**Questions on the material**
1. In the article on India's Criminal Procedure (Identification) Bill, swap "Parliament of India" for "Indian Parliament" and reproduce the passage starting at "In a blow for" and ending after "not be enforced.".
2. Extend the article on India's Criminal Procedure (Identification) Bill beyond its last sentence.

India’s Digital Personal Data Protection Bill passed: “it’s a bad law”

India’s Criminal Procedure (Identification) Bill jeopardizes privacy — it must not be enforced

In a blow for human rights, the Parliament of India has today, April 6, passed the Criminal Procedure (Identification) Bill, which will severely jeopardize people’s privacy and expand the scope for surveillance. Once the bill receives the president’s assent, it will turn into law — it must not be enforced. 

“The Criminal Procedure (Identification) Bill fundamentally contravenes the Supreme Court’s rulings on the fundamental right to privacy guaranteed by the Indian Constitution,” said Raman Jit Singh Chima, Senior International Counsel and Asia Pacific Policy Director at Access Now. “Instead of responding to the need of the hour and propelling reforms over government surveillance and databases, the Indian government has fast-tracked a bill through parliament that exacerbates the threat of mass surveillance, and attacks people’s fundamental rights and freedoms. This bill must not be enforced in its current form.”

**Data**

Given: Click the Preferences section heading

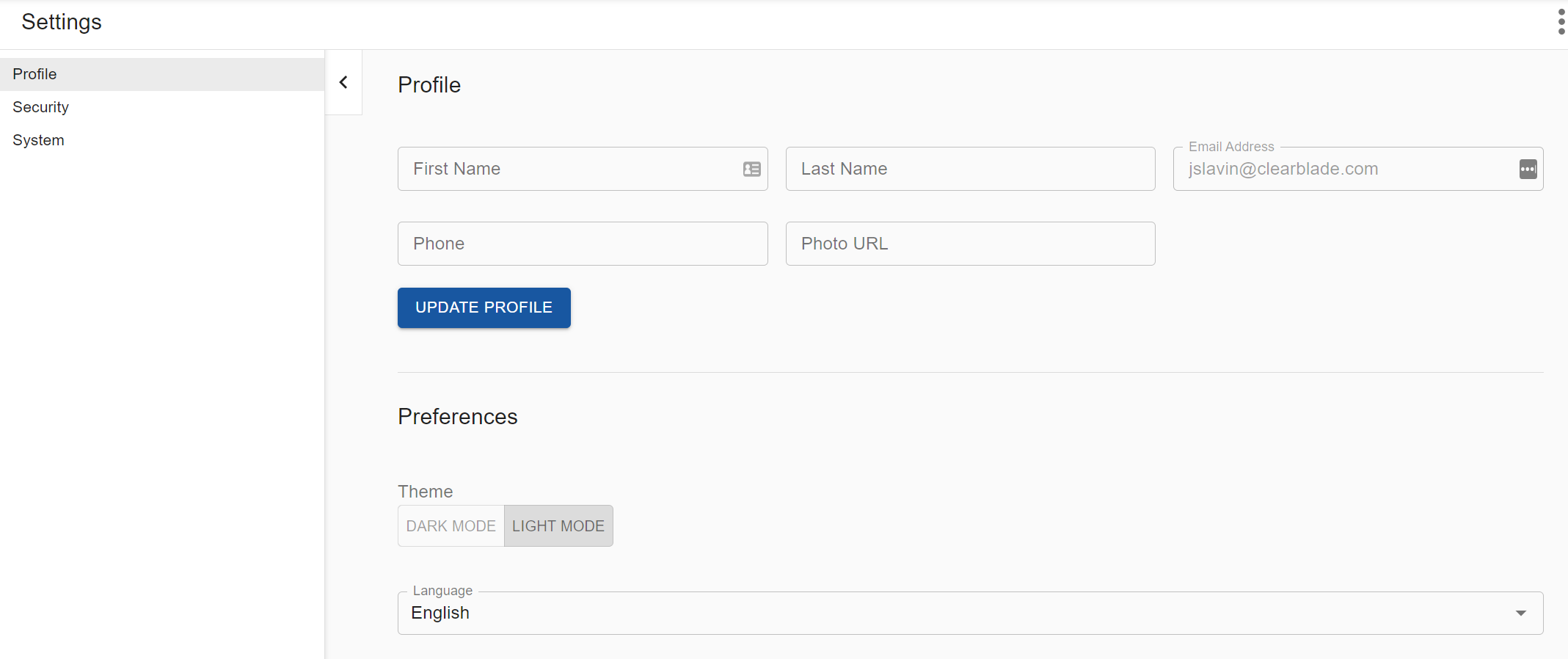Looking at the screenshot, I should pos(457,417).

**Answers to the exercises**
1.
In a blow for human rights, the Indian Parliament has today, April 6, passed the Criminal Procedure (Identification) Bill, which will severely jeopardize people’s privacy and expand the scope for surveillance. Once the bill receives the president’s assent, it will turn into law — it must not be enforced.

2.
The contentious bill empowers the police, and any agency notified by the government, to collect, retain, and share an alarming range of personal information. This includes biometric data such as fingerprints, palm prints, footprints, photographs, iris and retinal scans, and other physical and biological samples. This data can be collected from people who have been convicted, arrested, or merely detained under India’s preventive detention laws, and can be retained in digital forms for at least 75 years. In doing so, the bill goes far beyond the 1920 colonial era law it claims to replace, with no meaningful oversight mechanisms or guarantees on remedy for individuals facing abuse by authorities. Resisting the collection of information under the bill would amount to an offense.

As many members of parliament have highlighted this week, the bill is “draconian” and will facilitate a “police state.” There is an absolute lack of judicial remedy as the bill places a bar on suits arising from any actions undertaken under the bill.

“The bill expands the scope and authority for surveillance, and  in conjunction with other imminent laws designed to control people’s data, will adversely impact fundamental rights,” said Namrata Maheshwari, Asia Pacific Policy Counsel at Access Now. “For instance, if the Personal Data Protection Bill is passed in its current form, the collective impact will be impunity for government, law enforcement agencies to collect, retain and process vast amounts of personal data.”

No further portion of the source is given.